A resistor of 1 ohm forms a two dimensional infinite array of infinite distances

The conventional solution is the current analysis method, assuming that the current of size i is connected and sent out at two points of the Japanese diagonal respectively, then the electric potential at infinity can be set to the electric potential of 0, and the electric potential of the access and outlet points is assumed to be +u and -u by symmetry, and the current can be considered to flow from the access point to infinity, and then flow back to the contact point from infinity. In the previous process, the current flows symmetrically, so that the first section of the z-shaped path from the inflow point to the reserve point has the current of i 4, the second section has i 12 (i.e. i 4 is divided into 3 parts), and the third section is still above i 12 (a careful analysis of the diagram shows that this node is two flows in and two out); A similar analysis is performed in the latter process (except that the current is in opposite directions). In this way, the superimposed currents on the three paths are i 3 (i.e. i 4 + i 12), i 6, i 3, and the potential drops to ir 3 + ir 6 + ir 3 = 5ir 6, and this should be equal to the total voltage drop of 2u (i.e. 2u = 5ir 6), so the equivalent resistance r'=2u/i=5r/6

Addendum: The Z-shaped route I'm talking about is the regular route of the Japanese character from one end to the other (through the horizontal in the middle), and you can see for yourself if it's a Z-shape.

Do a star angle transformation and it's OK.

There is a change in the position of the letter symbols, so delete the answer, and I'll think of other ways when I have time.

The second one, 50 after series and 8 after parallel, thank you!

The large resistance becomes the small resistance, and it can only be connected in parallel. Because paralleling increases the cross-sectional area of the conductor, the total resistance becomes smaller.

According to the theorem, in a parallel circuit, the sum of the reciprocals of the total resistance is equal to the sum of the reciprocals of the resistance of each component

Let there be n resistors in the parallel circuit, 1 n r minute = r total and because r total = 5 and r minute = 20, n = 4 is obtained.

tut, is there anything else you want to know can hi me.

Using the formula 1 r branch 1 + 1 r branch 2 = 1 r stem, x 20 = 1 5, the solution is x = 4, and four resistors of 20 ohms are connected in parallel.

1. It is required to convert a larger resistance into a smaller resistance--- which can only be paralleled;

2. The formula for the total resistance of parallel connection is: 1 r=1 r1+1 r2+--1 rn;

3. When r1=r2=---=rn, the total resistance formula is derived as: r=r1 n.

4. The essence of your problem is to find the number of sub-resistors that need to be connected in parallel

n=r1/r=20ω/5ω=4.

This classmate, just for your reference.
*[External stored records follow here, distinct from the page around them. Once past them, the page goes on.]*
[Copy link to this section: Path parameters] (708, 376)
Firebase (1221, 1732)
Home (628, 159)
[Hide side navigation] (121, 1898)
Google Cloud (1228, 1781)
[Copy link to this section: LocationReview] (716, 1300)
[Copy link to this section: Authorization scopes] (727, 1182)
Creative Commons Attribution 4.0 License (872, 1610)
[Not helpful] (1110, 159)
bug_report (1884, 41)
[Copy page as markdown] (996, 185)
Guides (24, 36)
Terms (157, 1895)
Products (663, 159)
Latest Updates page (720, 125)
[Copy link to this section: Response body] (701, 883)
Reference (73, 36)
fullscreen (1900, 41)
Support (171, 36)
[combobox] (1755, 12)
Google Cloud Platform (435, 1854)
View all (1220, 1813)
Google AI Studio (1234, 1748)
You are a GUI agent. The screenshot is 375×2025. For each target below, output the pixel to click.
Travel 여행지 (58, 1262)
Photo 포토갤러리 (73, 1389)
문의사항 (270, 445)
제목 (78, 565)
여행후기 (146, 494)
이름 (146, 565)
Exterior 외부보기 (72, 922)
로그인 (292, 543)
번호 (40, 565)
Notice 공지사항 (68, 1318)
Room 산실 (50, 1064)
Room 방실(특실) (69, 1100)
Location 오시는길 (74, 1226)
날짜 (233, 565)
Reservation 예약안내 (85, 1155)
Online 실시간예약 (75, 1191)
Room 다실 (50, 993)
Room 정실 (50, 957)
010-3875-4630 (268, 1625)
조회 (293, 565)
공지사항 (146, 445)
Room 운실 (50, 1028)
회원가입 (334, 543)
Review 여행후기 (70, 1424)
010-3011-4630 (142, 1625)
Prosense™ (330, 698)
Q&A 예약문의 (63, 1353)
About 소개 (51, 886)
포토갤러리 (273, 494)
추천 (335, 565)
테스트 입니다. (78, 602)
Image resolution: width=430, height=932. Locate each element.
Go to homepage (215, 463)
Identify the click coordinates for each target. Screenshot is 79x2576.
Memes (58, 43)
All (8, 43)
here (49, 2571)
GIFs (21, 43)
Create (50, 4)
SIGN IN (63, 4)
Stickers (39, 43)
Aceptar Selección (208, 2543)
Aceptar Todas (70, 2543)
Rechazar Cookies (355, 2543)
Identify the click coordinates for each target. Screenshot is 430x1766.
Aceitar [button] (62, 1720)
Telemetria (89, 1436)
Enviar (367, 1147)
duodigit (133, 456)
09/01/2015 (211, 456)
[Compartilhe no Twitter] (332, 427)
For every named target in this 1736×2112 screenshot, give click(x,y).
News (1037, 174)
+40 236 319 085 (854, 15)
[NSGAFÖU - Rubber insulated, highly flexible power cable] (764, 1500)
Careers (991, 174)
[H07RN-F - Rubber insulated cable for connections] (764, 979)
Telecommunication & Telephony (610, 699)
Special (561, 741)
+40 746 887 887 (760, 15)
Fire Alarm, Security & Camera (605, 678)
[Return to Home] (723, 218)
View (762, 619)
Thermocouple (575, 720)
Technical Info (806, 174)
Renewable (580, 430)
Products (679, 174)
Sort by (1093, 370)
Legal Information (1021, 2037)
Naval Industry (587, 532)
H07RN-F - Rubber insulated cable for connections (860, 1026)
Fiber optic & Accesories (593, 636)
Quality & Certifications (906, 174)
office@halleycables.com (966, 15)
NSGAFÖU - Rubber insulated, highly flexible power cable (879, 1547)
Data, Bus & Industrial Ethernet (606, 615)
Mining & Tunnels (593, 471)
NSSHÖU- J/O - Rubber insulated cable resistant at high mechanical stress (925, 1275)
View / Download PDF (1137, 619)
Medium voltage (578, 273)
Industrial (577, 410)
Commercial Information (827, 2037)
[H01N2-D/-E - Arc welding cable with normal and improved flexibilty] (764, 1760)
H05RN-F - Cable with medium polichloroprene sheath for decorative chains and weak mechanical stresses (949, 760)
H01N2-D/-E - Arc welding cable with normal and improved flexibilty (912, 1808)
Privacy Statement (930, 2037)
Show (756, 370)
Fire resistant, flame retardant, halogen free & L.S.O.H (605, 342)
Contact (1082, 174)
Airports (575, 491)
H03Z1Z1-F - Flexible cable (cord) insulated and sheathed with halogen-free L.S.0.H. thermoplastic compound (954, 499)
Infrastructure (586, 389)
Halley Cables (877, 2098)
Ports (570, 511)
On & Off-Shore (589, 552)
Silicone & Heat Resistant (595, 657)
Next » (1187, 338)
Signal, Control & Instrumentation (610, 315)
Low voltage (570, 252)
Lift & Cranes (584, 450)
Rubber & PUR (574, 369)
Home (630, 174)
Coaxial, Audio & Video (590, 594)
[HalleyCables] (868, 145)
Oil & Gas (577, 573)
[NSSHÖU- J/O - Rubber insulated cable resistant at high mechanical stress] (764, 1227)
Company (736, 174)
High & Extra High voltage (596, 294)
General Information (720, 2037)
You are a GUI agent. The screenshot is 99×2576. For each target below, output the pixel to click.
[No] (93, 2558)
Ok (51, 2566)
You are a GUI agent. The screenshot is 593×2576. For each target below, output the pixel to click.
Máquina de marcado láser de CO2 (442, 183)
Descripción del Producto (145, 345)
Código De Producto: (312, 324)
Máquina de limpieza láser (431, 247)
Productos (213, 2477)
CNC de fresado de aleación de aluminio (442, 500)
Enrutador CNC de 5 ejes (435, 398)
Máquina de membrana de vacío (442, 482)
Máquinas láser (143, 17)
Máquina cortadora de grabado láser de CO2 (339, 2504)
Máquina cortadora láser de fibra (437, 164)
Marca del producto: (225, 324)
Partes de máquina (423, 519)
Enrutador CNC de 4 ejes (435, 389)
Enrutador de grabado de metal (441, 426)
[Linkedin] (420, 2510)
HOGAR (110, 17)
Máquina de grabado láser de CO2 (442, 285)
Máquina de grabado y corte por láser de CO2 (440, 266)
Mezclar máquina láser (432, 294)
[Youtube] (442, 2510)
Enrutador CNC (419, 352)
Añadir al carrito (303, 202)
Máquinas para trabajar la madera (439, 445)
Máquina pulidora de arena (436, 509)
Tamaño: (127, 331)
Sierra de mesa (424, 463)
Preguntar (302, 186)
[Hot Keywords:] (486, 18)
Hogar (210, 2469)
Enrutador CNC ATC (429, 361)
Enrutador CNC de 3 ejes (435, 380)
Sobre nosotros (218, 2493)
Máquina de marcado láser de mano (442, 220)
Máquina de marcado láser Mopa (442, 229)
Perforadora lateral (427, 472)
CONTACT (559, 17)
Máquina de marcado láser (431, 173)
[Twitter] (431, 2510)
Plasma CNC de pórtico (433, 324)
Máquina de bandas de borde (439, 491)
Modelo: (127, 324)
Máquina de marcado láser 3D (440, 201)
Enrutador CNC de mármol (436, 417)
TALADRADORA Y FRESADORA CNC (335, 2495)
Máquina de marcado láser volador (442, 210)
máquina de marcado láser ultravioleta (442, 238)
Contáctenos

Good luck with your studies! 】

Method 1: Trigonometric variable star. See image above. Total resistance = (1 + 1 3) (2 + 1 3) + 1 3 = 28 11 + 1 3 = 13 11

The total voltage is V, and the node voltages are V1 and V2 respectivelyIndividual resistor currents can be derived. For v1 node there is v1 1=(v-v1) 1+(v2-v1) 1, and v=3v1-v2

For v2 node, there is (v-v2) 2=(v2-v1) 1+v2 1, and v=5v2-2v1From this we get v1=. Substituting v=5v2-2v1, v2=5 13v, v1=6 13v

So the total current i = v1 1 + v2 1 = 11 13v and the total resistance = v i = 13 11

I'll give you a transformation formula, and you'll understand it at a glance. Sorry for the grass!

Perform a star-triangulation transformation of the resistor, and this problem will be solved.

Two in parallel and one in series to form a total circuit, and then in parallel with the fourth. So that's 3 5

The total circuit formed by two series connections and one parallel connection is then connected in series with the fourth circuit. That's 5 3

Two in series, and then in parallel with one, and then one in series after parallel, 5 3 ohms.

Two in parallel, and one in series, and one in parallel after series, 3 5 ohms.

1. There are three resistors with resistance values of 2 ohms, 3 ohms, and 6 ohms to obtain the ohmic resistance:

2 ohms and 3 ohms should be connected in parallel

2. If you want to get a resistance of 8 ohms: you should connect the resistors of 2 ohms and 6 ohms in series.

Solution: No matter how complex these 8 different resistors are, think of them as one resistor R2

From the parallel calculation formula of resistors, it can be obtained: r1*r2 (r1+r2)=4, and r2=6 can be calculated

then rab=r1'*r2/(r1'+r2)=3

Using the equivalent method, first of all, r1 is in parallel with others, and the equivalent of other resistors is 6 ohms from the situation of the problem.

Then 6 ohms and 6 ohms are connected in parallel, which is 3 ohms, as for how the circuit is connected, it is not the purpose of the examination, but whether you will be able to deal with complex circuits equivalently.